Exercise details ->
Give every line of the rows below as a JSON list of strings, with one string per line and blank lines left out.

begin Supplied records

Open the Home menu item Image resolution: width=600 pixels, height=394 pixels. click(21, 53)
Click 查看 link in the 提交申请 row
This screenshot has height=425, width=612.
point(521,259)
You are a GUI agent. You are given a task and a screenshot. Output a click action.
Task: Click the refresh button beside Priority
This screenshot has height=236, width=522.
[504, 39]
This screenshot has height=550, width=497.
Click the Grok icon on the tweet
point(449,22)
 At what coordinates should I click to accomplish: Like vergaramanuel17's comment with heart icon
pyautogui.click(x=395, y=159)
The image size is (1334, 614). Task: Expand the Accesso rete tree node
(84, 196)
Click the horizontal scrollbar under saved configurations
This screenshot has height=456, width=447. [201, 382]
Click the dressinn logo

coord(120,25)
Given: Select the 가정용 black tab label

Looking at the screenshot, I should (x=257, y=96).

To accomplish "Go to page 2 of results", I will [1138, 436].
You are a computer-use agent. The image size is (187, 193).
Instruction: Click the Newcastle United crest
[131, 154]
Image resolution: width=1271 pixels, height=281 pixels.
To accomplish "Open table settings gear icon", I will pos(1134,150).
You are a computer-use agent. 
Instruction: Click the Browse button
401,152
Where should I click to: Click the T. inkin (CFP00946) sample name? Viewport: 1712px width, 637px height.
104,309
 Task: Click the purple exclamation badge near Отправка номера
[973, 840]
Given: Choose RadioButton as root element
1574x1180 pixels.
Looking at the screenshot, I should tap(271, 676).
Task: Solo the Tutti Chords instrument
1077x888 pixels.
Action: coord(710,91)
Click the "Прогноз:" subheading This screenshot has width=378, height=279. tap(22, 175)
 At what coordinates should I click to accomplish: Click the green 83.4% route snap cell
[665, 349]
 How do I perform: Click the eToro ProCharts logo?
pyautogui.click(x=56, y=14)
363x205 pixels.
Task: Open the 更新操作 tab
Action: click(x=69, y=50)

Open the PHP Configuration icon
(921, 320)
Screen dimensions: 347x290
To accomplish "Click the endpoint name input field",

end Supplied records

Response ->
[
  "Open the Home menu item Image resolution: width=600 pixels, height=394 pixels. click(21, 53)",
  "Click 查看 link in the 提交申请 row",
  "This screenshot has height=425, width=612.",
  "point(521,259)",
  "You are a GUI agent. You are given a task and a screenshot. Output a click action.",
  "Task: Click the refresh button beside Priority",
  "This screenshot has height=236, width=522.",
  "[504, 39]",
  "This screenshot has height=550, width=497.",
  "Click the Grok icon on the tweet",
  "point(449,22)",
  " At what coordinates should I click to accomplish: Like vergaramanuel17's comment with heart icon",
  "pyautogui.click(x=395, y=159)",
  "The image size is (1334, 614). Task: Expand the Accesso rete tree node",
  "(84, 196)",
  "Click the horizontal scrollbar under saved configurations",
  "This screenshot has height=456, width=447. [201, 382]",
  "Click the dressinn logo",
  "coord(120,25)",
  "Given: Select the 가정용 black tab label",
  "Looking at the screenshot, I should (x=257, y=96).",
  "To accomplish \"Go to page 2 of results\", I will [1138, 436].",
  "You are a computer-use agent. The image size is (187, 193).",
  "Instruction: Click the Newcastle United crest",
  "[131, 154]",
  "Image resolution: width=1271 pixels, height=281 pixels.",
  "To accomplish \"Open table settings gear icon\", I will pos(1134,150).",
  "You are a computer-use agent. ",
  "Instruction: Click the Browse button",
  "401,152",
  "Where should I click to: Click the T. inkin (CFP00946) sample name? Viewport: 1712px width, 637px height.",
  "104,309",
  " Task: Click the purple exclamation badge near Отправка номера",
  "[973, 840]",
  "Given: Choose RadioButton as root element",
  "1574x1180 pixels.",
  "Looking at the screenshot, I should tap(271, 676).",
  "Task: Solo the Tutti Chords instrument",
  "1077x888 pixels.",
  "Action: coord(710,91)",
  "Click the \"Прогноз:\" subheading This screenshot has width=378, height=279. tap(22, 175)",
  " At what coordinates should I click to accomplish: Click the green 83.4% route snap cell",
  "[665, 349]",
  " How do I perform: Click the eToro ProCharts logo?",
  "pyautogui.click(x=56, y=14)",
  "363x205 pixels.",
  "Task: Open the 更新操作 tab",
  "Action: click(x=69, y=50)",
  "Open the PHP Configuration icon",
  "(921, 320)",
  "Screen dimensions: 347x290",
  "To accomplish \"Click the endpoint name input field\","
]